Brividi le percorsero la schiena mentre premeva contro la fredda pietra dietro di lei.
Lui si avvicinò, il suo viso vicinissimo al suo mentre guardava nei suoi luminosi occhi nocciola. «Dovresti andare,» ringhiò, facendole formicolare la pelle.
«Allora me ne andrò.» Deglutì a fatica, spingendo le mani contro il suo petto mentre lo superava e si allontanava, ignorando il calore che quel tocco le mandava attraverso il corpo.
Lui le afferrò il braccio, facendola girare di nuovo verso di lui mentre i loro corpi si scontravano. Le passò il naso lungo la mascella e sul collo, annusandola mentre si spostava dietro di lei. «Non posso lasciarti andare così.»
«Tu... mi hai detto di andarmene,» disse lei, a malapena in grado di parlare mentre la sua mente si annebbiava al suo tocco.
Lui chiuse gli occhi, premendo le labbra sul punto scoperto della sua spalla che un giorno avrebbe portato il marchio del suo compagno. Lei trattenne bruscamente il respiro per la sensazione, chiudendo gli occhi per il piacere. «Gabriel. Il mio nome è Gabriel,» sussurrò lui.
«Arya,» rispose lei, il suo stesso nome uscendo come un gemito.
«Ora o mai più, hai detto?» Le mordicchiò il collo, e lei quasi non riuscì a rispondere mentre ondate di eccitazione la attraversavano.

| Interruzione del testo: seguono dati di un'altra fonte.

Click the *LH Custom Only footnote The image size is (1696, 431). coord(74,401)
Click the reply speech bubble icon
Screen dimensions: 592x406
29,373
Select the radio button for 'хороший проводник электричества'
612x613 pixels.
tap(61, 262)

«Scopami,» sussurrò, le dita che cercavano di slacciare la sua cintura.
«Arya,» sospirò lui. «Le cose che voglio farti.» La sua mano salì sotto le sue gonne, trovandola bagnata e pronta per lui.
Arya emise un piccolo grido di vittoria quando finalmente riuscì ad aprirgli la cintura e vide il suo cazzo per la prima volta.
Di solito non faceva sesso con uomini sconosciuti nei giardini. Di solito non faceva sesso e basta. Ma questo era un esemplare così perfetto che lo voleva dentro di sé immediatamente.
Lo avvolse con una mano, tirandolo verso di sé finché il suo cazzo non sostituì le sue dita dentro di lei.
La sensazione era incredibile. «Gabriel,» gemette. «Gabriel, Gabriel, scopami!»
Ringhiando, lui le avvolse le mani sotto le cosce e la sollevò, tenendola con tale facilità che sembrava non pesare nulla mentre si muoveva dentro e fuori. «Di' di nuovo il mio nome,» disse tra i respiri pesanti.
«Gabriel,» disse lei, sentendosi come se stesse per esplodere.
«Perfetto,» disse lui, e finì, facendola raggiungere il suo orgasmo un secondo dopo.
La sua visione divenne bianca, Dawn ululava di gioia nella sua mente, le sue mani lo stringevano forte. Non voleva lasciarlo andare mai più.
Non l'avrebbe mai lasciato andare. Il suo perfetto uomo misterioso. Il suo Gabriel. In qualche modo, avrebbe trovato il modo di tenerlo con sé.